Latin America is well known for its high levels of inequality on the one side, and strong macroeconomic volatilities and frequent crisis episodes, on the other. There is clear evidence that macroeconomic volatility increases inequality and that economic stability is a necessary condition for a better income distribution. Yet, economic macroeconomic policy and social spending in Latin America has tended to be enigmatically pro-cyclical, mostly in order to cope with financial crises and capital outflows. As poorer people are more vulnerable to negative shocks, this has attenuated inequality in the region. Thus, the regressive impact of social policies in Latin America has been added by instable and declining social spending during crisis periods.

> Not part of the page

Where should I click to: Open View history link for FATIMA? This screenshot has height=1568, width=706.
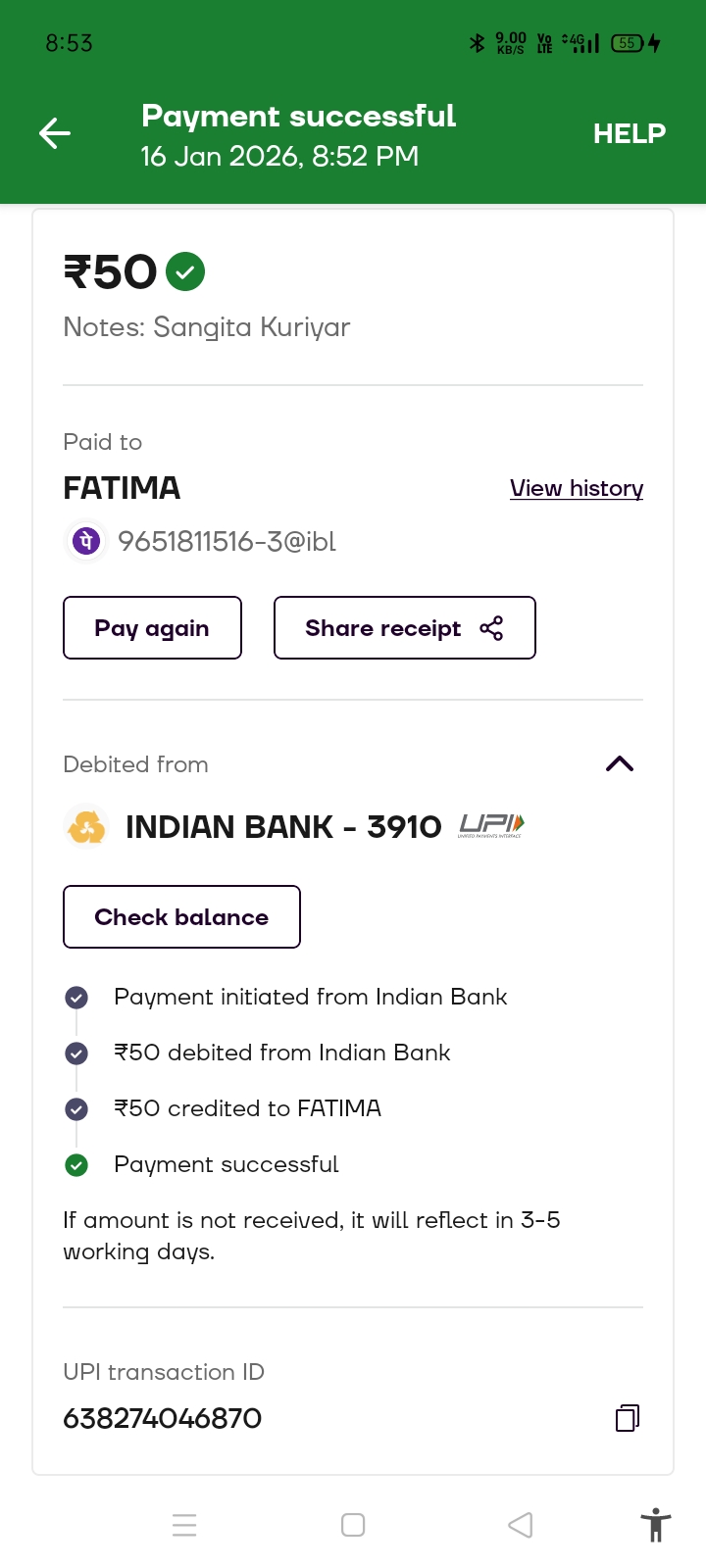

Academic response to this phenomenon is puzzling. Although social spending and macroeconomic policies are overlapping concepts, the explanations for both phenomena differ significantly. While studies about the pro-cyclicality of macroeconomic policies have been focused on transnational factors such as international rules, terms of trade and financial shocks and the way they restrict the “policy space” to fight volatility, the analysis of social spending cyclicality completely ignores transnational components and is based mainly in domestic variables such as the tendency for spending profligacy and the negative distributional effect of welfare regimes in the region.

The proposed paper intends to link these two strands, integrating the discussion about the policy space to pursue countercyclical policies with the discussion on specific welfare regimes for the Latin American case. Our focus will lay the analysis of fiscal income regimes linked to macroeconomic volatility and to specific export patterns within the region which mainly differ between commodity and maquila exports. Special emphasis will be given on the export boom of the last decade and its coincidence with redistributive policy efforts of mostly leftist governments.

Palavras-chaves: Policy Space, Macroeconomic Policies, Social Spending, Macroeconomic Volatility, Socioeconomic Inequality.

Autores: Fritz, Barbara (desigualdades.net, Germany / Deutschland)
Co-Autores: valdes, maria fernanda (desigualdades.net, Berlin, Germany / Deutschland)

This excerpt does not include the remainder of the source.